Ano velho é assim mesmo. Desde as primeiras caricaturas vem sendo representado como um velhinho decrépito, de longas barbas brancas, quando deveria ser retratado dentro de um caixão ou como um montinho de cinzas. Mas esse 2020 parece nos desafiar com novas cepas tão ameaçadoras quando a que começou naquele primeiro de janeiro, 368 dias atrás.

Mesmo descontada a paralisia, o desconforto e o luto causados pela pandemia, o ano que termina entra para a História da humanidade como o mais longo de todos, desafiando o calendário gregoriano, porque enquanto a covid-19 não passar, o ano de 2020 estará nos assombrando. Mais até do que 1918, o auge da gripe espanhola, que matou cerca de 45 milhões de pessoas, em 14 meses e três ondas.

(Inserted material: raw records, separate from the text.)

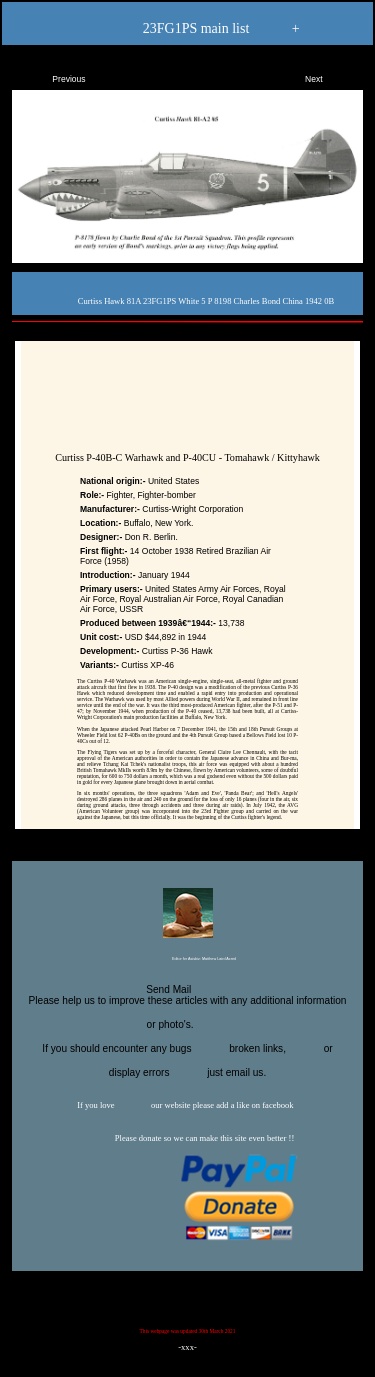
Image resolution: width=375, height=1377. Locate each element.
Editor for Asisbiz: (187, 960)
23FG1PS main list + (187, 29)
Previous (52, 75)
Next (331, 75)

Só que o cabalístico 2020 – que, na conta dos místicos, prometia tanta felicidade no janeiro anterior a este – não será esquecido. Basta folhear essas retrospectivas para ver que quem chegou até aqui é um sobrevivente, na mais ampla acepção do vocábulo, de tempos tempestuosos, onde a razão enfrentou uma nova idade média, ainda por causa da irrefreável ascensão dos idiotas.

Não que os parvos tenham surgido ano passado; essa deve ser uma das tais sete pragas do Egito antigo (e se não está na lista é porque o Faraó bobeou). Com o confinamento, a convivência se deu virtualmente; melhorou, mas não nos livrou das tolices, porque até grandes veículos de comunicação estão se abrindo à ignorância, quando não a praticam.

Outro dia, vendo o noticiário da TV, cedinho, a polêmica estava no ar: qual seriado japonês teria sido o mais importante – Jiraiya, Changeman ou Jaspion. Isso no meio de reportagens pouco objetivas e muito desinformativas de assuntos da cidade. Achei que Brasília – como Tóquio – era atacada por algum parente do Godzila, mas era só mais um ataque desassisado.

, Ligo o rádio e o locutor quer saber se amarelinha pode virar esporte olímpico. Azar de quem quer notícia; eles, aparentemente, querem ser nossos íntimos.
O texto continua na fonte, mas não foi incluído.